Exercices de réécriture
a. Réécrire l’extrait suivant à la 3ème personne du pluriel :
o Celui qui revient des cinémas de la ville arrive un peu plus tard. Il rit encore mais
de temps en temps, il paraît fatigué et songeur. Il reste dans la rue, allant et
venant sur le trottoir d’en face. Les jeunes filles du quartier, en cheveux, se
tiennent par le bras. Le jeune homme s’arrange pour les croiser et il lance des
plaisanteries dont elles rient en détournant la tête. Les lampes de la rue
s’allument alors brusquement et elles font pâlir les premières étoiles qui montent
dans la nuit.
b.
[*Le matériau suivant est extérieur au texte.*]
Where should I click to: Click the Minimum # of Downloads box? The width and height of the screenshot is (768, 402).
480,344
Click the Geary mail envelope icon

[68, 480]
Réécrire au passé composé les phrases suivantes :
1. Les premières étoiles montent dans la nuit.
2. Les lampes de la rue s’allument.
3. Celles qui reviennent du cinéma.
4. Il écrit des lettres
5. Les lettres qu’il écrit

Production écrite
Voici les deux sujets qui pourraient être donnés au brevet. Il faut traiter
l’un des deux sujets au choix :

Sujet de réflexion
Pourquoi l’enfance est-elle une période privilégiée de l’autobiographie ?
Répondre à la question dans un développement argumenté et organisé
en prenant appui sur une expérience ou des lectures personnelles.
Quarante lignes minimum.

Sujet d’invention
Evoquez un épisode de votre enfance. Comme Georges Perec, vous
introduirez trois commentaires au présent de l’énonciation pour exprimer
vos incertitudes ou votre jugement présent sur ce souvenir. Vous
veillerez à utiliser le vocabulaire du souvenir. Quarante lignes minimum.